(DATA)

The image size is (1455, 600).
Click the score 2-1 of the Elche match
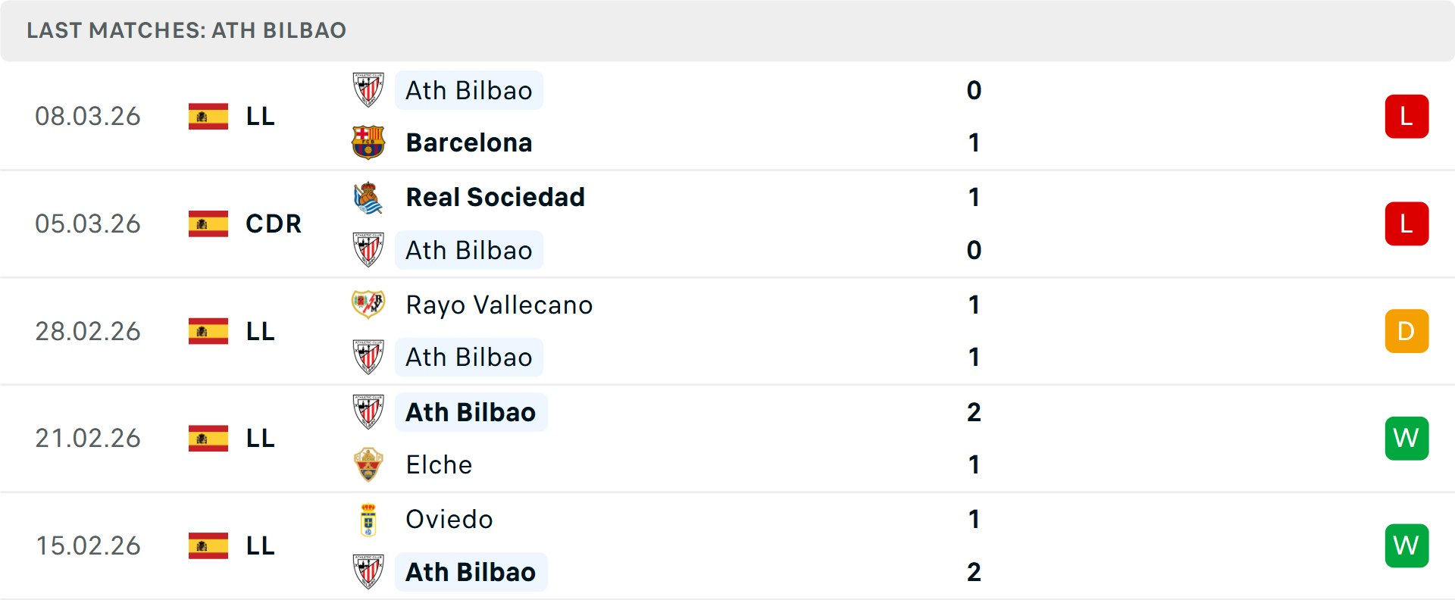(x=974, y=438)
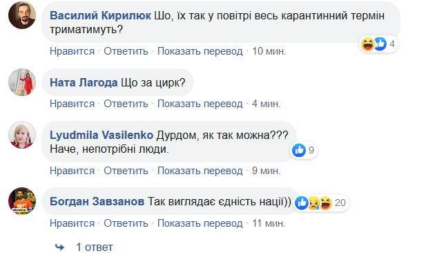Click thumbs-up reaction icon on Кирилюк's comment
The image size is (426, 253).
[380, 44]
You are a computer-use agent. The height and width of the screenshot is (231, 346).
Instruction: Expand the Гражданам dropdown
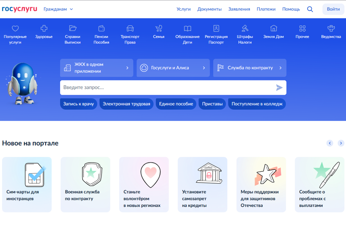58,9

(End DATA)

**AIM OF THE EXERCISE**
Print the listing above in full, exactly as written. Omit any pictures.

**EXERCISE OUTPUT**
The image size is (1455, 600).
Click the score 2-1 of the Elche match
(x=974, y=438)
Click thumbs-up reaction icon on Кирилюк's comment
The image size is (426, 253).
[380, 44]
You are a computer-use agent. The height and width of the screenshot is (231, 346).
Instruction: Expand the Гражданам dropdown
58,9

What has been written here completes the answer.